▸ **Set exercise 1**
In the Popper installation notes below, turn the paragraph beginning "Popper only runs on Linux or MacOS" into a short bulleted list that keeps its main facts.
▸ **Set exercise 2**
Pick up the Popper installation notes where they end and write the next part.

▸ **Selected excerpt**
— begin —

We provide an installer, as described in the main
README.md of the project. This
script installs a Popper executable (popper
binary), and optionally
places it on /usr/local/bin/
so that it is available globally on
your system. The script tells you what is doing and asks for
confirmation before moving the file to /usr/local/bin
.
The installer script is the preferred method if Docker is the container engine available in your system, as in this case Popper runs in Docker itself. For other container engines such as Singularity, you will need to install the Python Package (see "Install in a Virtualenv" section). For setting up a development environment, see the "Development Setup" section.
Popper only runs on Linux or MacOS. On Windows systems, Popper can be executed in the Windows Subsystem for Linux (WSL2). The only requirement for the main installation approach (installer script described above), is to have Docker installed. Consult the official Docker documentation for detailed instructions on how to install Docker.
Running workflows on Singularity requires Singularity 3.2+ and can only be done with Popper installed via via Pip (section below), which in turn assumes Python 3.6+.
If you intent to use Popper for running workflows on Docker, we recommend using the installer script as described at the beginning of this page. Installing via Pip is only necessary if you intend to workflows on Singularity or if you are setting up a development environment.

— end —

▸ **Extracted entries**
— begin —

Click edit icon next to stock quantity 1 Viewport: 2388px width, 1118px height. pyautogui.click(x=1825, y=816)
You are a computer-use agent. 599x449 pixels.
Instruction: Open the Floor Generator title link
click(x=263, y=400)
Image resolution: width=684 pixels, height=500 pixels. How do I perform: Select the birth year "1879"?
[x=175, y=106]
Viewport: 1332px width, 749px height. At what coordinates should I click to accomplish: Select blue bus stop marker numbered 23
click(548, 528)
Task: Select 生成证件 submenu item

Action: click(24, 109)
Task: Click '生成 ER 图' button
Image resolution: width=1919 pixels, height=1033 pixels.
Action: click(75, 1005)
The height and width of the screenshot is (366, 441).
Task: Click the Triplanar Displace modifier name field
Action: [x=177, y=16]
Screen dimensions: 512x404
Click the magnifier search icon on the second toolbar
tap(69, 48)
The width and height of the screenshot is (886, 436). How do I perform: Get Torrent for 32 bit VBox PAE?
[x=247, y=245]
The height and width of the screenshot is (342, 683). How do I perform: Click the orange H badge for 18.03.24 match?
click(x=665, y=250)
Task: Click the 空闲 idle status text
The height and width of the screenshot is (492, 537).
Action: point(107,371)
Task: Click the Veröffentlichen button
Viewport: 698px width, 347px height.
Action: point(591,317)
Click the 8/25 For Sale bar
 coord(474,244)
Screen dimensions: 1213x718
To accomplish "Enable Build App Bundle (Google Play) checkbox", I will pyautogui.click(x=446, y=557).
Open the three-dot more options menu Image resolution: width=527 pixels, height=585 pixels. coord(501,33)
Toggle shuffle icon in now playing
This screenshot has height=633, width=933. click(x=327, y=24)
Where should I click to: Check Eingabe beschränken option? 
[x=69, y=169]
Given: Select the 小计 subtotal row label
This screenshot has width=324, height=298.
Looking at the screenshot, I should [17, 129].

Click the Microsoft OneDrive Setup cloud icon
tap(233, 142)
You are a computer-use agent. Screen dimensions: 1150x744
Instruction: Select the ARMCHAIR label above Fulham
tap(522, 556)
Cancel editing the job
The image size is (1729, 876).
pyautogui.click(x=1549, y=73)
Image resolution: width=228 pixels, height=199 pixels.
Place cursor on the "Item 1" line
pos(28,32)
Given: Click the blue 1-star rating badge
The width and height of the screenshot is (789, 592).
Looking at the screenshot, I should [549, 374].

— end —

▸ **Output 1**
- Popper runs only on Linux or MacOS.
- On Windows, Popper can run in the Windows Subsystem for Linux (WSL2).
- The installer script needs only Docker to be installed.
- The official Docker documentation gives detailed instructions for installing Docker.

▸ **Output 2**
To install Popper via Pip, we highly recommend doing it in a virtual
environment using virtualenv, as opposed to installing
globally on your system (avoid doing sudo pip install...
or pip install --user...
), as this usually results in scenarios that are
difficult to debug.
The following installation instructions assume that virtualenv
is
installed in your environment (see here for more).
Once virtualenv
is available in your machine, we proceed to create a
folder where we will place the Popper virtual environment:
# create a folder for storing virtual environments
mkdir $HOME/virtualenvs
We then create a virtualenv
for Popper. This will depend on the
method with which virtualenv
was installed:
# 1) if virtualenv was installed via package, e.g.:
# - apt install virtualenv (debian/ubuntu)
# - yum install virtualenv (centos/redhat)
# - conda install virtualenv (conda)
# - pip install virtualenv (pip)
virtualenv $HOME/virtualenvs/popper
# OR
#
# 2) if virtualenv installed via Python 3.6+ module
python -m venv $HOME/virtualenvs/popper
NOTE: in the case of
conda
, we recommend the creation of a new environment beforevirtualenv
is installed in order to avoid issues with packages that might have been installed previously.
We then load the environment we just created above:
source $HOME/virtualenvs/popper/bin/activate
Finally, we install Popper in this environment using pip
:
pip install popper
To test all is working as it should, we can show the version we installed:
popper version
And to get a list of available commands:
popper --help
NOTE: given that we are using
virtualenv
, once the shell session ends (when we close the terminal window or tab), the environment gets unloaded and newer sessions (new window or tab) will not have thepopper
command available in thePATH
variable. In order to have the environment loaded again we need to execute thesource
command (see above). In the case ofconda
we need to load the Conda environment (conda activate
command).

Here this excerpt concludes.